**What the task asks**
Provide only the number of lines in the records below that contain "agent".

Stored records:

•••

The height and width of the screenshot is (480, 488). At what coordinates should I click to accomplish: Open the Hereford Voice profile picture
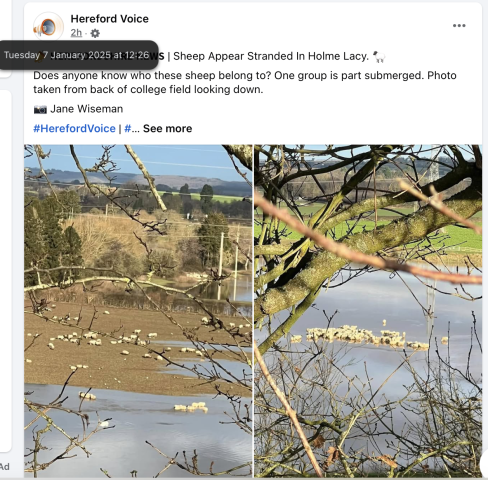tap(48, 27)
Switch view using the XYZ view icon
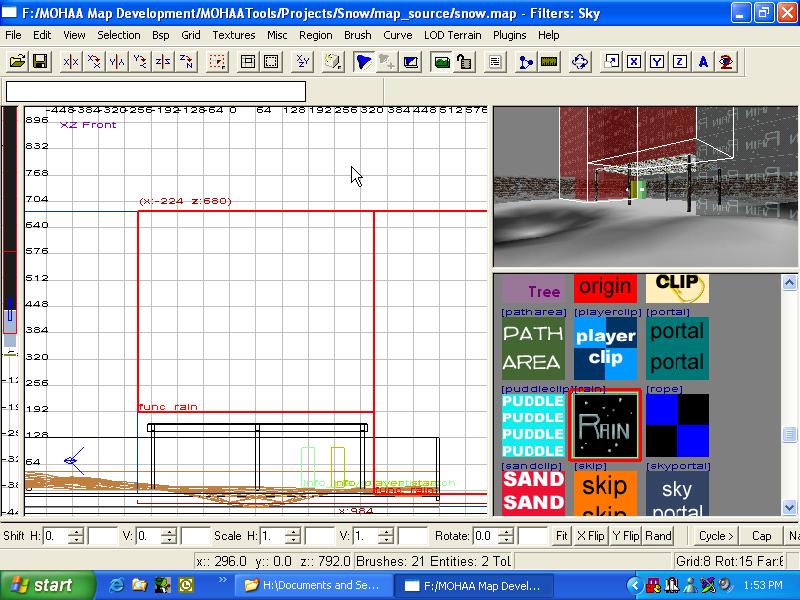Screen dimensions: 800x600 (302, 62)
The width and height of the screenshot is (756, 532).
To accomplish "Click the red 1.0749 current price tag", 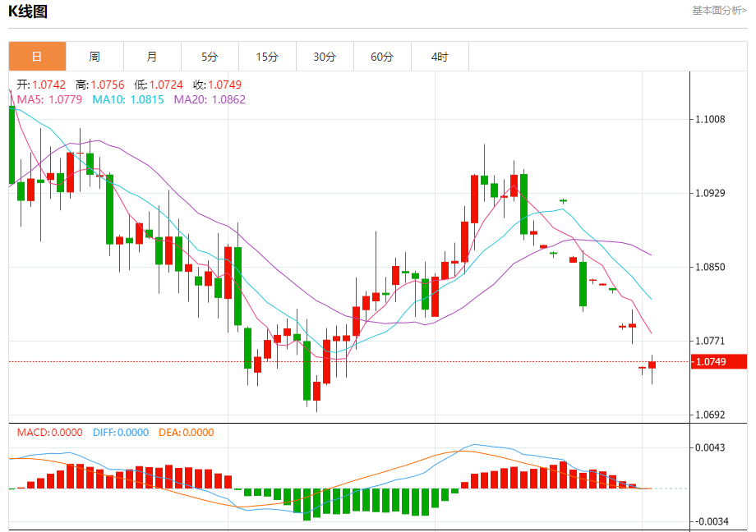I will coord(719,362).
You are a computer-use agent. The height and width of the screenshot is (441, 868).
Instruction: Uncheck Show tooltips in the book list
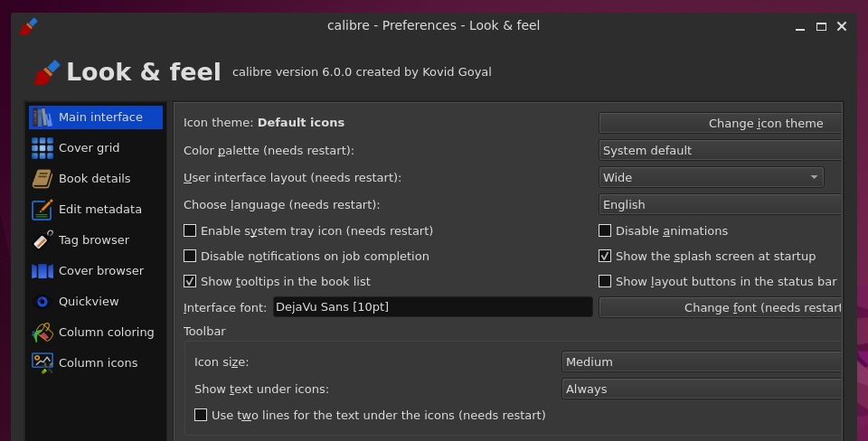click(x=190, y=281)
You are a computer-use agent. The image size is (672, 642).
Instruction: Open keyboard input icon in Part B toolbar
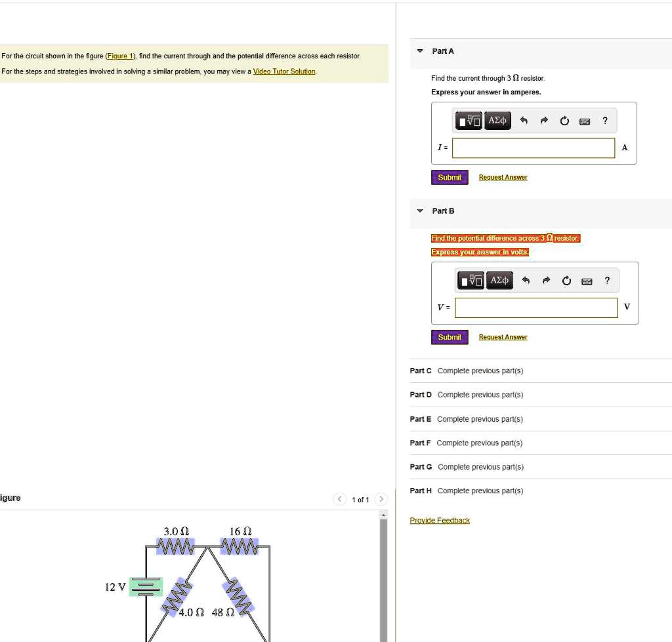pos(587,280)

•••

**Exercise response**
2